Top of EXCERPTED DATA

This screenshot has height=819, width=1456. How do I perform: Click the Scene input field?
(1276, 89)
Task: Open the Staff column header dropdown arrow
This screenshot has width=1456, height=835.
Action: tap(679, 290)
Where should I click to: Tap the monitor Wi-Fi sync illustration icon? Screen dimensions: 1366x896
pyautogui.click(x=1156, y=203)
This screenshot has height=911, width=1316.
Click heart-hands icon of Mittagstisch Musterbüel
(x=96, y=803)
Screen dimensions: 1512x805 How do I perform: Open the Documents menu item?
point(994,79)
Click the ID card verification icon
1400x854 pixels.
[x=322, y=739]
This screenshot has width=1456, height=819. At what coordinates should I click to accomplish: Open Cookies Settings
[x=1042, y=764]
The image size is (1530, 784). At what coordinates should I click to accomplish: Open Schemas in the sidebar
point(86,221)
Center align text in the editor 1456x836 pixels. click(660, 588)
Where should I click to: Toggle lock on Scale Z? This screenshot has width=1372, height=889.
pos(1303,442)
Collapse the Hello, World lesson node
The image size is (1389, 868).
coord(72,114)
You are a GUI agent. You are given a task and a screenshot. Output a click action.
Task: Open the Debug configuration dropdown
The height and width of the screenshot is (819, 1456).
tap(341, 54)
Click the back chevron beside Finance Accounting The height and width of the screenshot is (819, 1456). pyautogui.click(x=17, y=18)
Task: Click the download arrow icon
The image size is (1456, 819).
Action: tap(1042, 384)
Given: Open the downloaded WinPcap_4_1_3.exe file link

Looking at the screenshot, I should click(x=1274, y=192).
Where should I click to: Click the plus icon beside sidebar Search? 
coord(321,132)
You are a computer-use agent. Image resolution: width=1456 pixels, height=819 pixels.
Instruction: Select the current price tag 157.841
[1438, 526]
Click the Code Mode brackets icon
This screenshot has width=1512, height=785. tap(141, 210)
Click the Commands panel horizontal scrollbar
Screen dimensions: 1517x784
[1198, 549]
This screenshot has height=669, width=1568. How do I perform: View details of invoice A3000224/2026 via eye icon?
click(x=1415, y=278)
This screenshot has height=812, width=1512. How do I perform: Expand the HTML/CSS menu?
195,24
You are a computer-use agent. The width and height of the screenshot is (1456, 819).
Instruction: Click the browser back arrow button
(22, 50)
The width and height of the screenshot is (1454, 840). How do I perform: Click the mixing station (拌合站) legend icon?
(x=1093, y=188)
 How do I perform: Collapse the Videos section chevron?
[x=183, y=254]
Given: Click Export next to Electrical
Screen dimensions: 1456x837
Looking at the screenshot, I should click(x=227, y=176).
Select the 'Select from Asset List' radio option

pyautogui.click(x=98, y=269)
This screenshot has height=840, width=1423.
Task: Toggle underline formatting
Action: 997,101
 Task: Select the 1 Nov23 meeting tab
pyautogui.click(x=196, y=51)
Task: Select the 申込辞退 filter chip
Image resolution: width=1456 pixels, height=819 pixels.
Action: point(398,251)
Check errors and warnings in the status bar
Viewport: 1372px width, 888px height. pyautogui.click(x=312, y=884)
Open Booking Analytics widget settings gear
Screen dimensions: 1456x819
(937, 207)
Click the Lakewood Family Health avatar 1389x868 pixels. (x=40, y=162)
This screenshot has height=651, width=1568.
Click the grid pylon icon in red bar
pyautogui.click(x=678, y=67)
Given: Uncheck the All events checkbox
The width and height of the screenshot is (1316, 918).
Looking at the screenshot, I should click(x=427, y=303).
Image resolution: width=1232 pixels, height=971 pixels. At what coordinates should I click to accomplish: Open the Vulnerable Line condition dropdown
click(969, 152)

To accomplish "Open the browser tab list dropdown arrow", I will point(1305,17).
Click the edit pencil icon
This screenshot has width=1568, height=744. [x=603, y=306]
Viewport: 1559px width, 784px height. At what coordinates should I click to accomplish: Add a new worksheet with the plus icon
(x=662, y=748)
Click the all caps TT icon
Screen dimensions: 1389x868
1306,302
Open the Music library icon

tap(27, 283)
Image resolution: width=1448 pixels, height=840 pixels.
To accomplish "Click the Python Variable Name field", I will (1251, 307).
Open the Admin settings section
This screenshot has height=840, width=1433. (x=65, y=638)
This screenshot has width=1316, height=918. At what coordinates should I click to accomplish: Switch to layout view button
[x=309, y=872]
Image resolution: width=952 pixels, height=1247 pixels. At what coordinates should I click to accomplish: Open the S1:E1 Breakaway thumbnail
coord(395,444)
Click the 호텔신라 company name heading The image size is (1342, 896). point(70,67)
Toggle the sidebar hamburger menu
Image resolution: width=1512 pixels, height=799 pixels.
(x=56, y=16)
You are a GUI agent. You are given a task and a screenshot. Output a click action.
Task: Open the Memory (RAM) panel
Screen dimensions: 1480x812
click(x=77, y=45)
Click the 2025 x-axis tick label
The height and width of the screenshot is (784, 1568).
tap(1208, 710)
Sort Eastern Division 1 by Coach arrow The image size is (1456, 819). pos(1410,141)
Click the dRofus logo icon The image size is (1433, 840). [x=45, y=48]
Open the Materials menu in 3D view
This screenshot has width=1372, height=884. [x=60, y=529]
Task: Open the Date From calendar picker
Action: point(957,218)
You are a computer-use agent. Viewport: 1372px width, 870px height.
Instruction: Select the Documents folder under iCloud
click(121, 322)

Bottom of EXCERPTED DATA

● WORK REQUIRED
Give back all of the entries above, unchanged in every word.

● SOLUTION TO THE PROBLEM
This screenshot has height=819, width=1456. How do I perform: Click the Scene input field?
(1276, 89)
Task: Open the Staff column header dropdown arrow
This screenshot has width=1456, height=835.
Action: tap(679, 290)
Where should I click to: Tap the monitor Wi-Fi sync illustration icon? Screen dimensions: 1366x896
pyautogui.click(x=1156, y=203)
This screenshot has height=911, width=1316.
Click heart-hands icon of Mittagstisch Musterbüel
(x=96, y=803)
Screen dimensions: 1512x805 How do I perform: Open the Documents menu item?
point(994,79)
Click the ID card verification icon
1400x854 pixels.
[x=322, y=739]
This screenshot has width=1456, height=819. At what coordinates should I click to accomplish: Open Cookies Settings
[x=1042, y=764]
The image size is (1530, 784). At what coordinates should I click to accomplish: Open Schemas in the sidebar
point(86,221)
Center align text in the editor 1456x836 pixels. click(660, 588)
Where should I click to: Toggle lock on Scale Z? This screenshot has width=1372, height=889.
pos(1303,442)
Collapse the Hello, World lesson node
The image size is (1389, 868).
coord(72,114)
You are a GUI agent. You are given a task and a screenshot. Output a click action.
Task: Open the Debug configuration dropdown
The height and width of the screenshot is (819, 1456).
tap(341, 54)
Click the back chevron beside Finance Accounting The height and width of the screenshot is (819, 1456). pyautogui.click(x=17, y=18)
Task: Click the download arrow icon
The image size is (1456, 819).
Action: tap(1042, 384)
Given: Open the downloaded WinPcap_4_1_3.exe file link

Looking at the screenshot, I should click(x=1274, y=192).
Where should I click to: Click the plus icon beside sidebar Search? 
coord(321,132)
You are a computer-use agent. Image resolution: width=1456 pixels, height=819 pixels.
Instruction: Select the current price tag 157.841
[1438, 526]
Click the Code Mode brackets icon
This screenshot has width=1512, height=785. tap(141, 210)
Click the Commands panel horizontal scrollbar
Screen dimensions: 1517x784
[1198, 549]
This screenshot has height=669, width=1568. How do I perform: View details of invoice A3000224/2026 via eye icon?
click(x=1415, y=278)
This screenshot has height=812, width=1512. How do I perform: Expand the HTML/CSS menu?
195,24
You are a computer-use agent. The width and height of the screenshot is (1456, 819).
Instruction: Click the browser back arrow button
(22, 50)
The width and height of the screenshot is (1454, 840). How do I perform: Click the mixing station (拌合站) legend icon?
(x=1093, y=188)
 How do I perform: Collapse the Videos section chevron?
[x=183, y=254]
Given: Click Export next to Electrical
Screen dimensions: 1456x837
Looking at the screenshot, I should click(x=227, y=176).
Select the 'Select from Asset List' radio option

pyautogui.click(x=98, y=269)
This screenshot has height=840, width=1423.
Task: Toggle underline formatting
Action: 997,101
 Task: Select the 1 Nov23 meeting tab
pyautogui.click(x=196, y=51)
Task: Select the 申込辞退 filter chip
Image resolution: width=1456 pixels, height=819 pixels.
Action: point(398,251)
Check errors and warnings in the status bar
Viewport: 1372px width, 888px height. pyautogui.click(x=312, y=884)
Open Booking Analytics widget settings gear
Screen dimensions: 1456x819
(937, 207)
Click the Lakewood Family Health avatar 1389x868 pixels. (x=40, y=162)
This screenshot has height=651, width=1568.
Click the grid pylon icon in red bar
pyautogui.click(x=678, y=67)
Given: Uncheck the All events checkbox
The width and height of the screenshot is (1316, 918).
Looking at the screenshot, I should click(x=427, y=303).
Image resolution: width=1232 pixels, height=971 pixels. At what coordinates should I click to accomplish: Open the Vulnerable Line condition dropdown
click(969, 152)

To accomplish "Open the browser tab list dropdown arrow", I will point(1305,17).
Click the edit pencil icon
This screenshot has width=1568, height=744. [x=603, y=306]
Viewport: 1559px width, 784px height. At what coordinates should I click to accomplish: Add a new worksheet with the plus icon
(x=662, y=748)
Click the all caps TT icon
Screen dimensions: 1389x868
1306,302
Open the Music library icon

tap(27, 283)
Image resolution: width=1448 pixels, height=840 pixels.
To accomplish "Click the Python Variable Name field", I will (1251, 307).
Open the Admin settings section
This screenshot has height=840, width=1433. (x=65, y=638)
This screenshot has width=1316, height=918. At what coordinates should I click to accomplish: Switch to layout view button
[x=309, y=872]
Image resolution: width=952 pixels, height=1247 pixels. At what coordinates should I click to accomplish: Open the S1:E1 Breakaway thumbnail
coord(395,444)
Click the 호텔신라 company name heading The image size is (1342, 896). point(70,67)
Toggle the sidebar hamburger menu
Image resolution: width=1512 pixels, height=799 pixels.
(x=56, y=16)
You are a GUI agent. You are given a task and a screenshot. Output a click action.
Task: Open the Memory (RAM) panel
Screen dimensions: 1480x812
click(x=77, y=45)
Click the 2025 x-axis tick label
The height and width of the screenshot is (784, 1568).
tap(1208, 710)
Sort Eastern Division 1 by Coach arrow The image size is (1456, 819). pos(1410,141)
Click the dRofus logo icon The image size is (1433, 840). [x=45, y=48]
Open the Materials menu in 3D view
This screenshot has width=1372, height=884. [x=60, y=529]
Task: Open the Date From calendar picker
Action: point(957,218)
You are a computer-use agent. Viewport: 1372px width, 870px height.
Instruction: Select the Documents folder under iCloud
click(121, 322)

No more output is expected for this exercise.